E se questo mal di ginocchio dovesse costringermi un giorno a casa, magari per un periodo lungo abbastanza da lasciarmi svuotare le magra dispensa, lo chiamerò io, e per favore gli chiederei di fare un po' di spesa per me.

In casa tengo un'agenda blu: un vecchio diario che ho scritto solo parzialmente, e che con gli anni mi ha seguito nelle mie diverse abitazioni.
In corrispondenza della data del compleanno delle persone a me più care, ho scritto un breve pensiero, una noticina, un qualcosa di personale.

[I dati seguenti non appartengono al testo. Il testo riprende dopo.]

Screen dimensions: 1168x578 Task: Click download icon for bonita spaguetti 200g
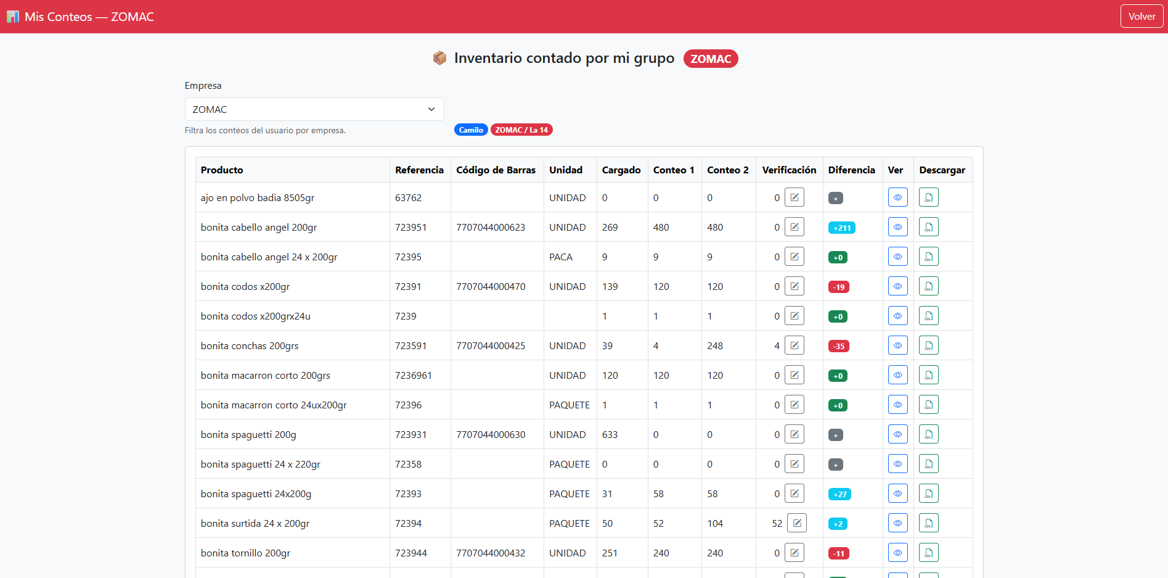(928, 434)
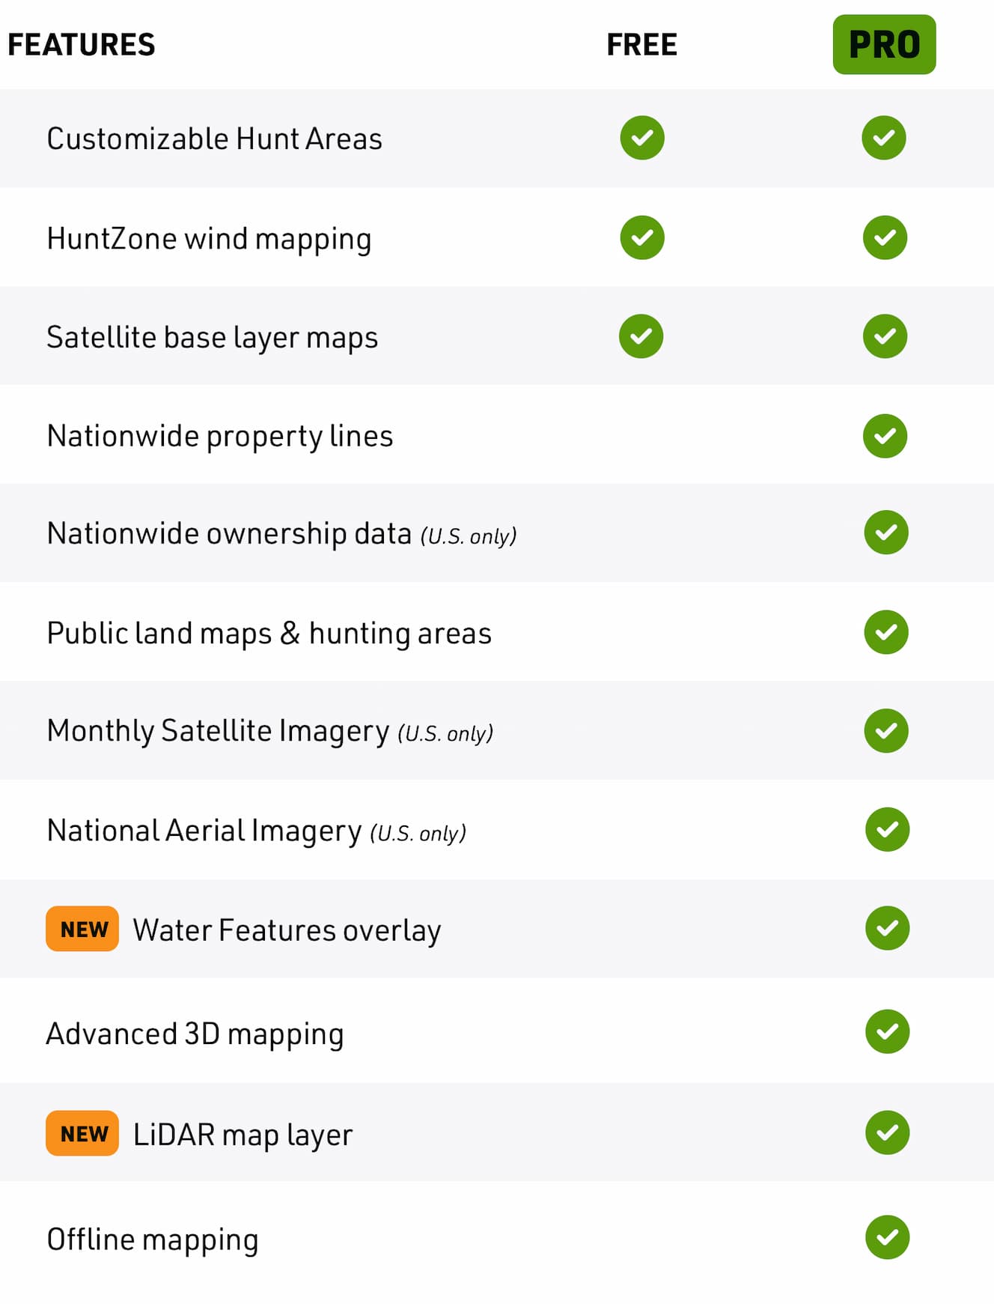Select the FREE column header
Viewport: 994px width, 1304px height.
coord(641,45)
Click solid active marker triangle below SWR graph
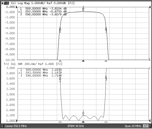This screenshot has width=152, height=129. [83, 122]
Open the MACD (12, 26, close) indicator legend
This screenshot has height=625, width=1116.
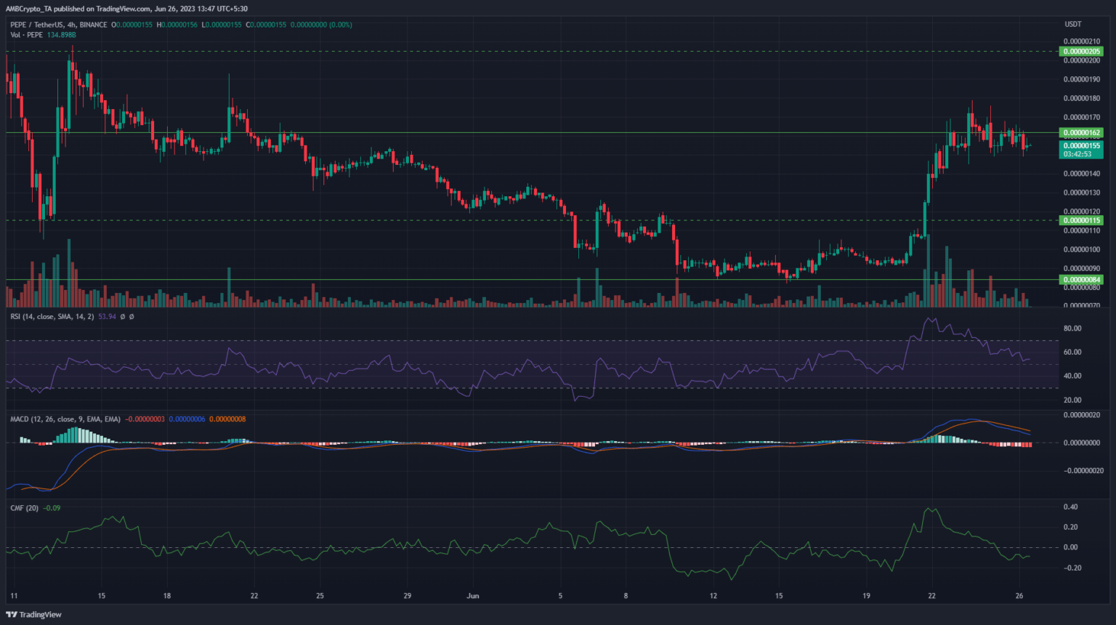pos(65,419)
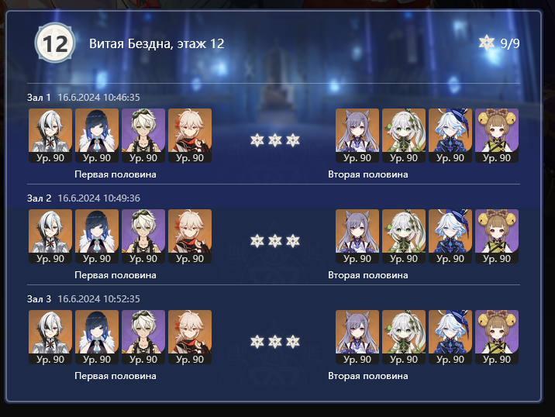Click the star icon beside 9/9
This screenshot has height=417, width=555.
tap(486, 43)
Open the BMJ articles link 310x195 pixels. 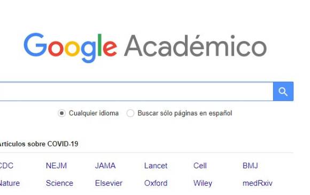(250, 166)
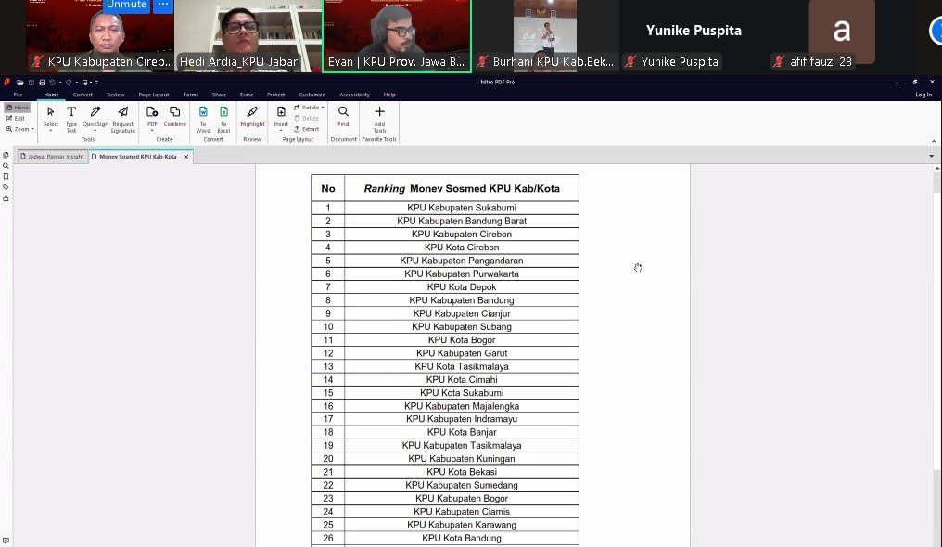Image resolution: width=942 pixels, height=547 pixels.
Task: Switch to Jadwal Parmas Insight document tab
Action: (x=54, y=157)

Nel suo caso ci sono tutte (o quasi) le mie password informatiche: e gli ho detto, caso mai dovesse capitarmi qualcosa di irreparabile, di cercare quel diario, di fare poi un po' quel che vuole con quelle password, con quegli account di posta, con questo blog (di cui non sa nulla).

Mentre scrivevo queste parole, mi sono reso conto dell'inefficacia, dell'incompletezza del linguaggio, dei modi verbali, perfino del periodo ipotetico, che crediamo, ingenuamente, possa offrire sempre una via di fuga per i nostri ragionamenti.

La complessità dell'uomo va ben oltre quella del linguaggio e del pensiero razionale: al di la di ogni nostro controllo, precipitiamo, a volte ci vediamo precipitare, in un istante in uno stato specifico, dove vige solo uno dei molteplici aspetti della nostra emotività, e dove gli altri, semplicemente, si dileguano.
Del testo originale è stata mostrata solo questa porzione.